Some of LA's most popular eateries offer weight-conscious options, which are a great start to making better choices. The catch is still making informed decisions and balancing your selections for the day. The Cheesecake Factory's Weight Management Asian Chicken Salad has 574 calories for a single serving, which is a better choice than many of the menu items. However, the salad reportedly packs a whopping 31 grams of fat and 2599 milligrams of sodium. That is a lot of fat, particularly if you are trying to watch your weight, and the high sodium content could cause some fluid retention.

On the surface, California Pizza Kitchen's Field Greens Salad with Sautéed Salmon sounds like it could be a good choice. But if you take a look at the nutritional information, you'll get hit with some surprising facts: With 1,227 calories, 15 grams of saturated fat and 952 milligrams of sodium for a single serving, you might want to keep shopping. Their popular Original BBQ Chicken Chopped Salad with Avocado also is a diet buster with 1,257 calories, 18 grams of saturated fat and 1,464 milligrams of sodium. You would need to spend nearly 3 hours riding a stationary bike at the gym to burn off that many calories.

So what do you do? Stop eating out? No. As of July 1, 2009 in California, chain restaurants with 20 or more locations are required to provide brochures with nutritional information. The brochures must contain counts of calories, saturated fat, carbohydrates and sodium for all standard menu items. If you don't see the information, ask for it. The next phase of the law will be rolled out in January 2011, when calorie information must be on menus and indoor menu boards. The California Legislature hopes that making this information available will help consumers make wiser food choices and will also spur the restaurants to create healthier alternatives to high calorie, high saturated fat and high sodium-containing items.

Once you are armed with the nutritional information, you can still have your favorite chicken salad, but consider consuming less than half of it for a meal and save the other half for later, or share it with a friend.
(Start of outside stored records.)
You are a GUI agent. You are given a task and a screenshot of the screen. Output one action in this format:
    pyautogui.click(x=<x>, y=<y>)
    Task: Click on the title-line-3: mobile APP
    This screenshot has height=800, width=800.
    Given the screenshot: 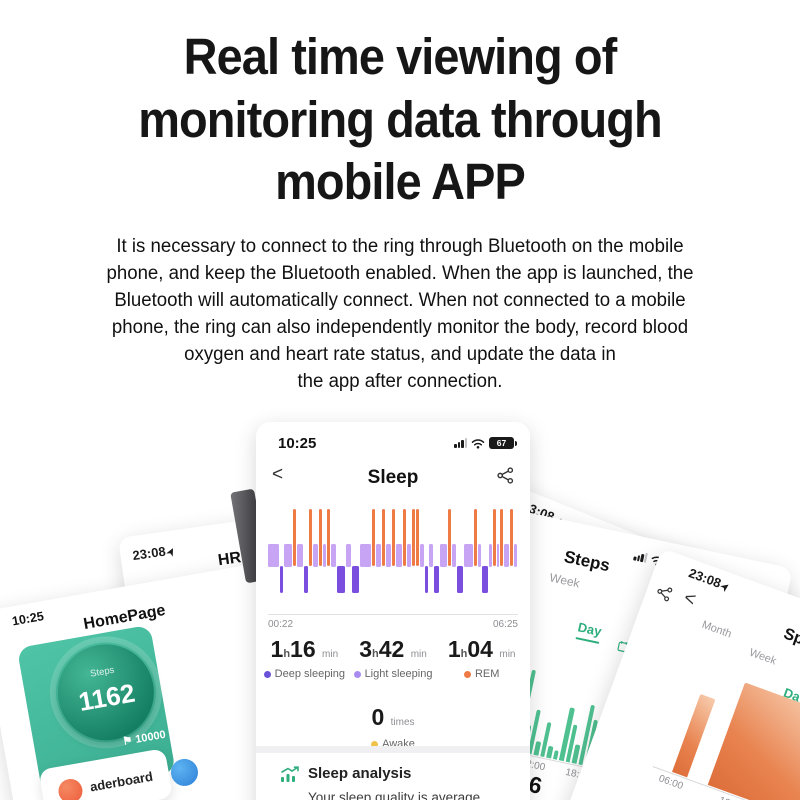 What is the action you would take?
    pyautogui.click(x=400, y=182)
In addition to calories, fat and sodium content, you should watch that the serving size is for one portion, not two or three. When ordering, don't be afraid to ask the server how dishes are prepared and if can they modify it to help trim the fat and calories. For instance, eating chicken that has been baked or grilled results in less calories and fat than if it were fried or sautéed.

For a healthy adult, the current recommended daily intake based upon a 2,000 calorie diet is up to 65 grams of total fat, with no more than 20 grams of saturated fat, 300 grams of carbohydrate, of which 25 grams is in the form of fiber, 50 grams of protein, less than 300 milligrams of cholesterol, and less than 2,400 milligrams of sodium.

Dining out doesn't have to feel like a minefield. So, add a resolution to your list for this year to look at the menu calorie, fat and sodium counts. Your body will thank you.